たかだか一介のフリーランスである伊沢にわざわざ電話をくれたのは、気遣ってくれている証拠だろう。ありがたいと思うと同時に、自分のふがいなさが情けなくなる。
契約が取れず仕事がないなどよくあることだった。自分の営業が下手なのは百も承知している。それでも、すぐにどうにかできるものでもない。気構え一つで変わってくれるほど、現実は甘くない。
以前仕事で世話になったつてを頼って、なんとか単発の仕事を紹介してもらえることにはなったものの、先の不安は否めなかった。今月は大丈夫でも、来月はどうなるか。再来月は。そう考えるときりがない。
伊沢は楽観主義者ではない。現実を嘆く前にやることがあるだろうと、自分に言い聞かせるのももう慣れきってしまった。

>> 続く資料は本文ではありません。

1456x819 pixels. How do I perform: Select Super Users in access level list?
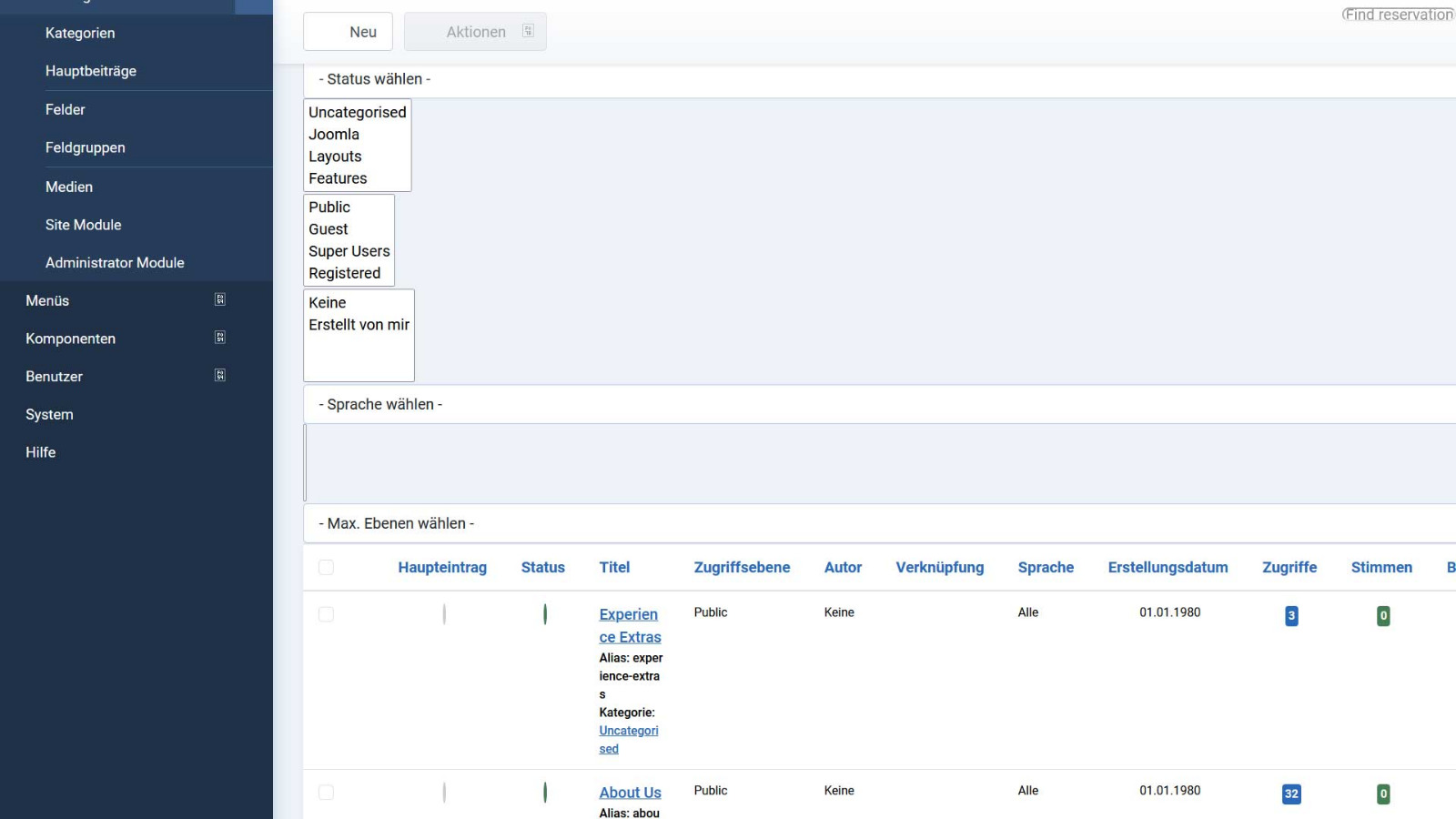click(x=349, y=251)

来年はもう三十路で、転職を考えるなら今しかない、とも思えた。けれども、今更普通の会社員に戻れるのかと言えば、否と言うしかない。具体的なビジョンが何も描けないまま、日々だけが過ぎていく。
少しは節約しなければいけないという考えが脳裏をかすめるけれど、タバコに伸びる手はなかなか止まらず、むしろここ最近はストレスで量は増す一方だった。いっそのことこの機会にタバコを止めてみようかとも思ったが、更なるストレスが起こることは目に見えていて、一瞬で無理だと悟った。
重いため息をつきそうになったところで、ドアチャイムの音が聞こえてきた。時計を見ると十七時を回っている。
一回、二回、三回。最初に訪れた日から必ず、三鷹はいつもゆっくりと三回鳴らす。
玄関のドアを開けると、案の定長身の男が立っていた。まだ黄色いヘルメットを被ったままで、伊沢がそれを不思議に思うより先に、三鷹は心配するような声を出した。ヘルメットの下の顔が曇る。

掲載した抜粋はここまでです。